Fellow citizens – remember that man in the moon
looking over at Earth, beautiful; breathtaking;
a glowing marble of blue oceans. But even he can now see
that poetry has been changing
in ways that will have profound impacts on all human poets.

12 of the longest poems in the history of our language
have been written in the past century. Last year
the automated re-use of words in some areas of poetry
reached record highs and the pool
of words considered unpoetic shrank to the smallest size on record
faster than most sociologists had predicted. These are facts.
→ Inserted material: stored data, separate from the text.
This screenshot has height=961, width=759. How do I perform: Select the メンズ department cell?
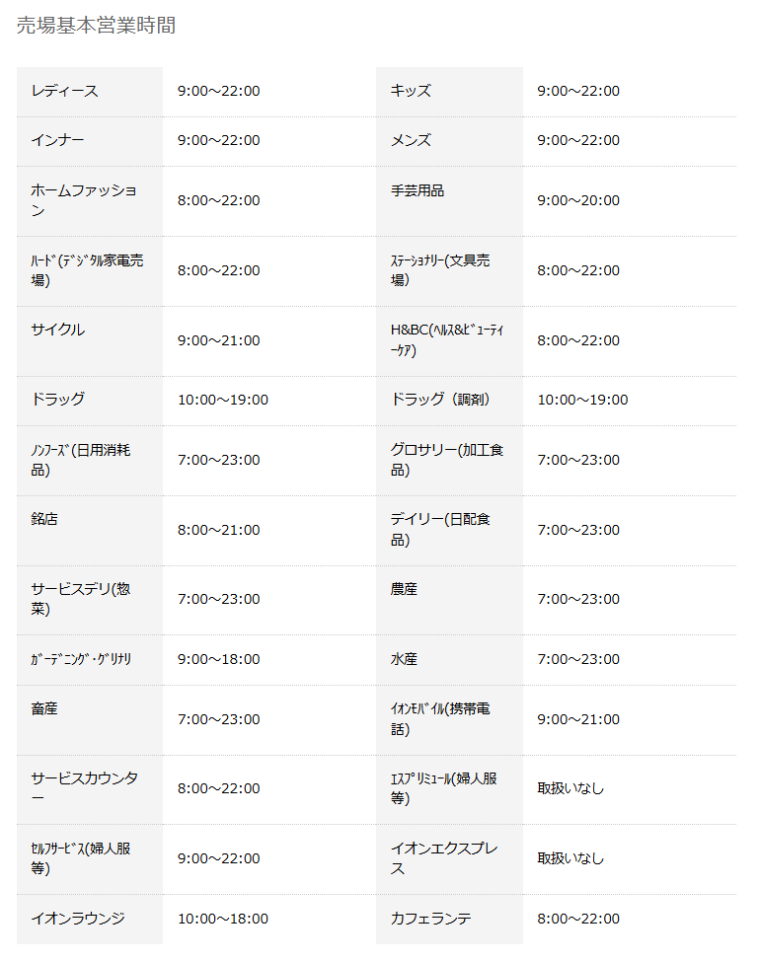pyautogui.click(x=411, y=140)
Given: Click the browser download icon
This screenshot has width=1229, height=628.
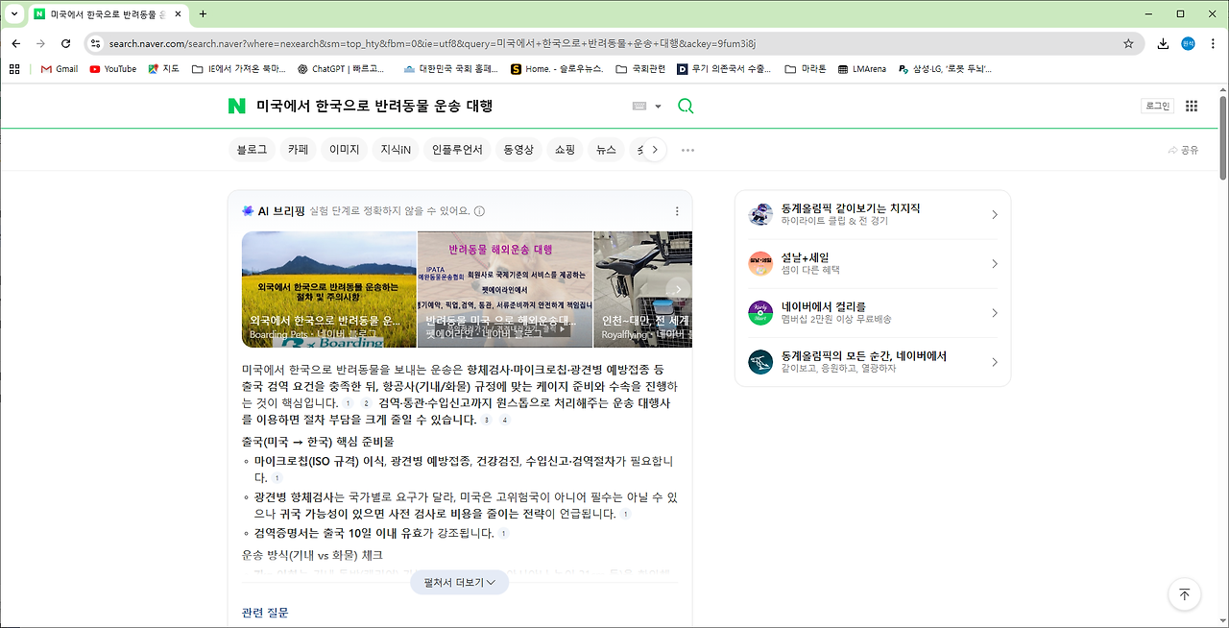Looking at the screenshot, I should coord(1163,43).
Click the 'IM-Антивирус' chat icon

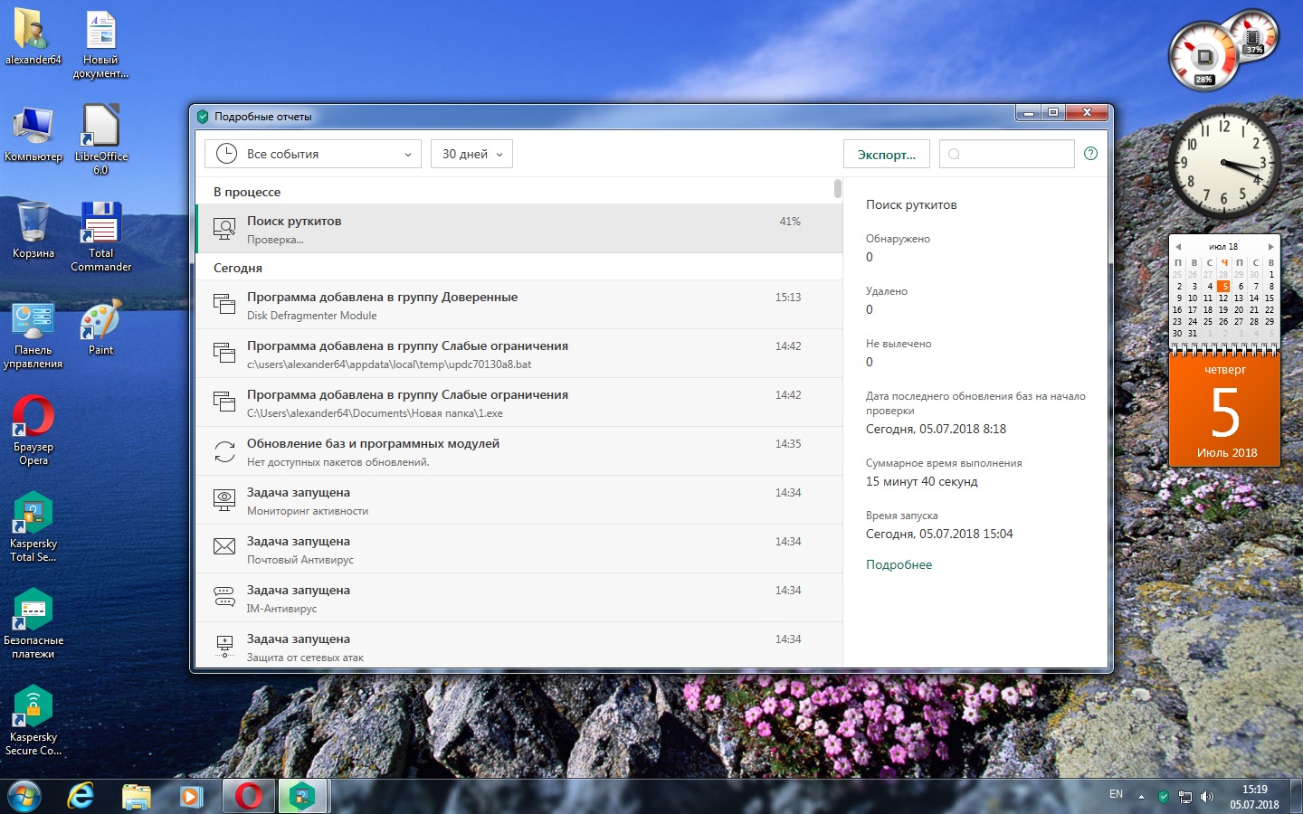tap(224, 596)
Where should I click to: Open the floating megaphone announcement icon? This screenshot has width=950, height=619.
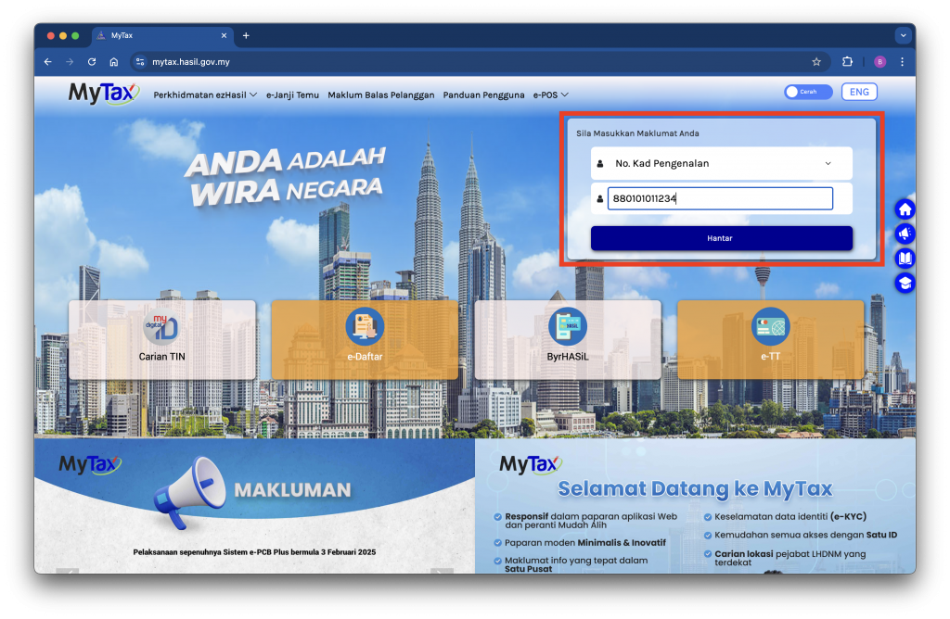[x=905, y=234]
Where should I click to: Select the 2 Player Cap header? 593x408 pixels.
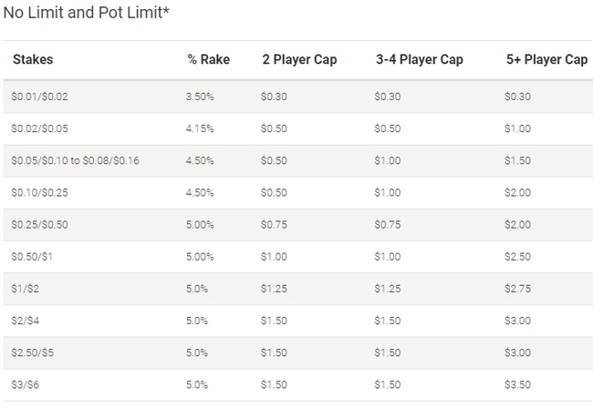pos(299,59)
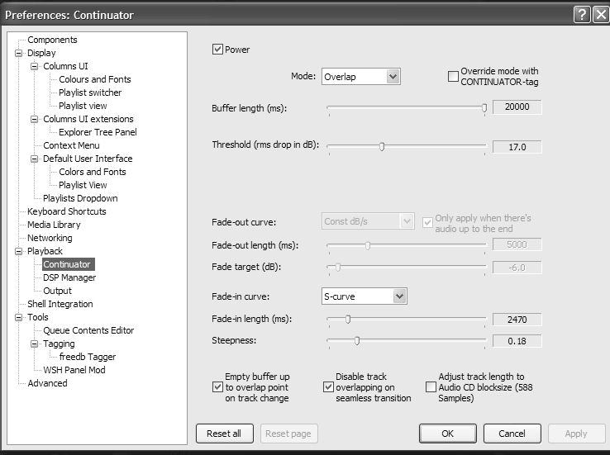Open the Mode dropdown showing Overlap

coord(360,77)
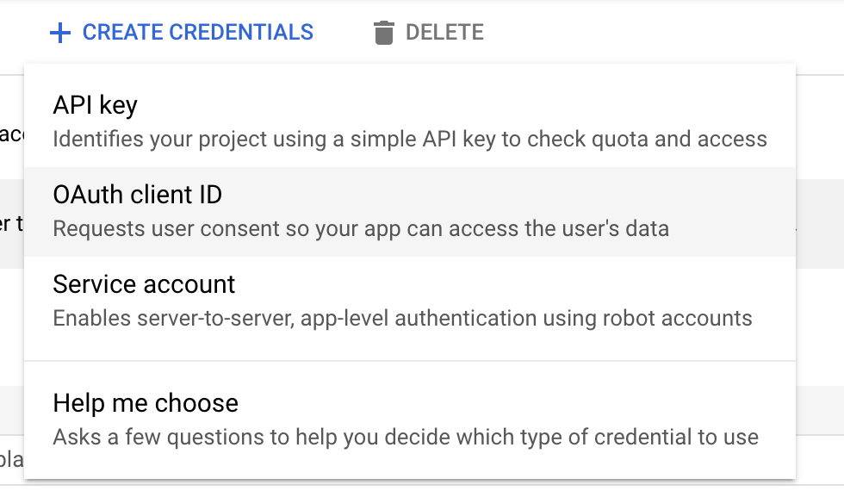844x491 pixels.
Task: Choose the OAuth client ID title
Action: click(137, 195)
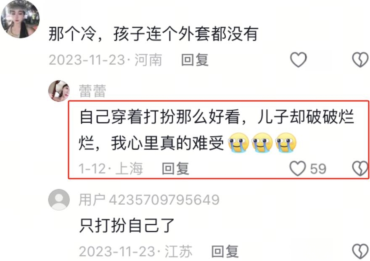Viewport: 370px width, 261px height.
Task: Open the top commenter's profile avatar
Action: (x=20, y=19)
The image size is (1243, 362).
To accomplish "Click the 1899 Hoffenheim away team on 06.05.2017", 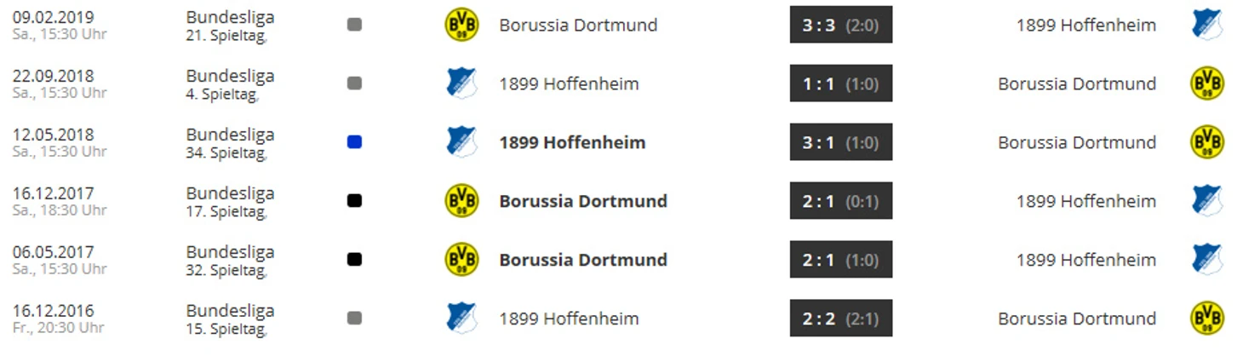I will (1086, 260).
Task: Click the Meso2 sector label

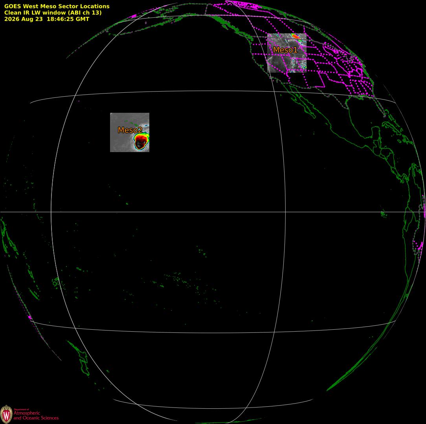Action: coord(130,130)
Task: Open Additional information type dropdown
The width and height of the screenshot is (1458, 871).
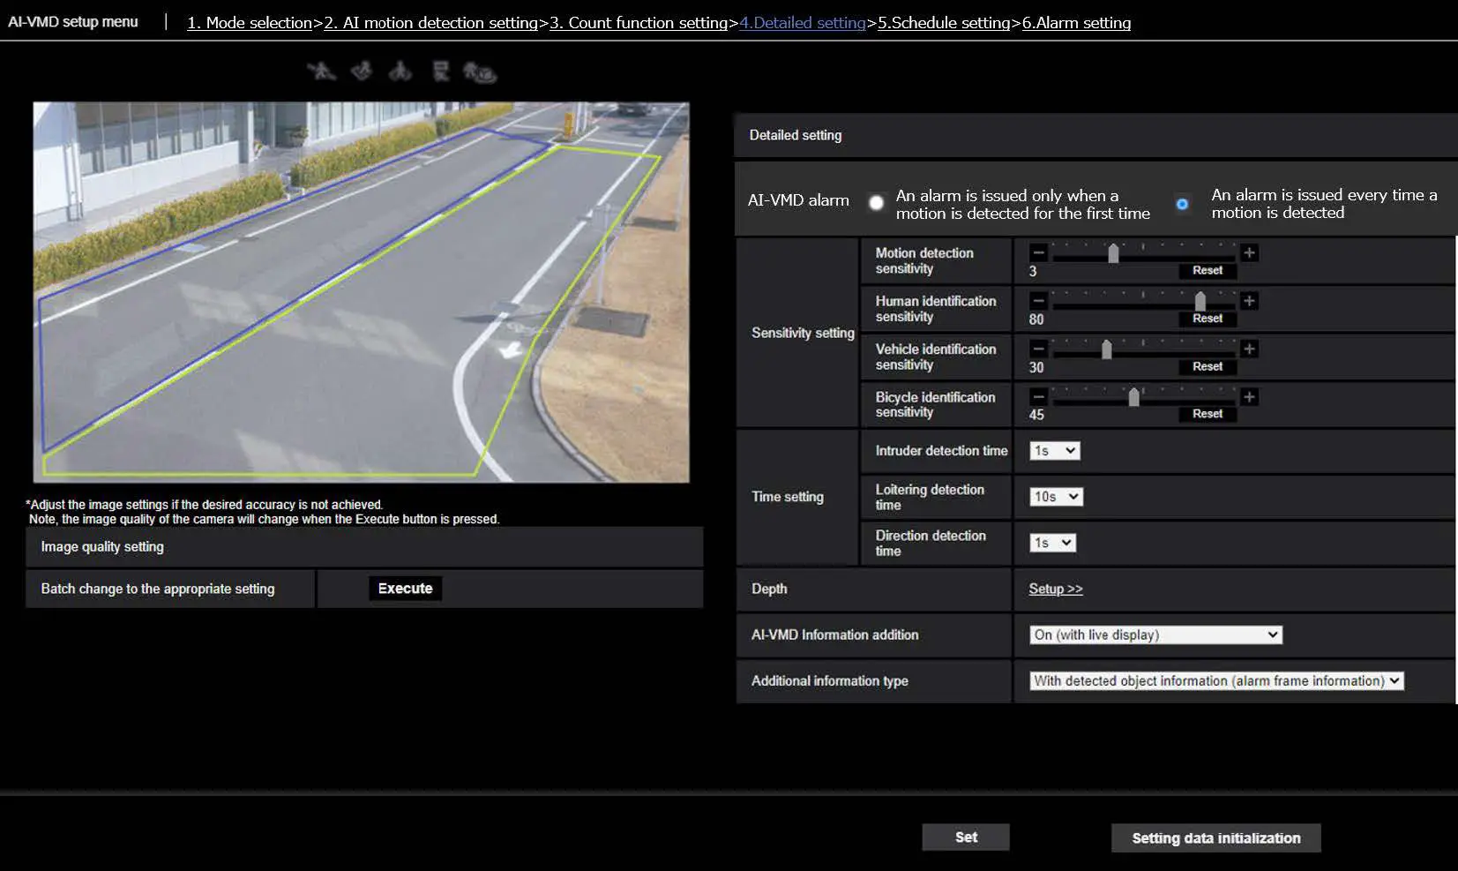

Now we know that no single poem event is caused solely by climate change.
Haiku, epigrams, and sapphics, they go back to ancient times.
But we also know that in a world where there’s more words being used
than there used to be, all language events are affected by a planet ever
more robotic and garrulous. The fact that most of our poetry books
are a half-inch thinner than a century ago
didn’t cause books with titles like The Alphabet, Draft , Footnotes, Day
or Metropolis, but it certainly contributed to
to the shrinking that left large parts of our mightiest canon
feeling small and overshadowed.

The potential impacts go far beyond falling word levels. Here at home
2012 was the most silent year in our history. The plains were parched
by the longest sentence drought in its memory. Visual poems scorched
an area larger than Leaves of Grass. Only last week a conceptual poet
in nearby Alberta published a whole book made of 90s.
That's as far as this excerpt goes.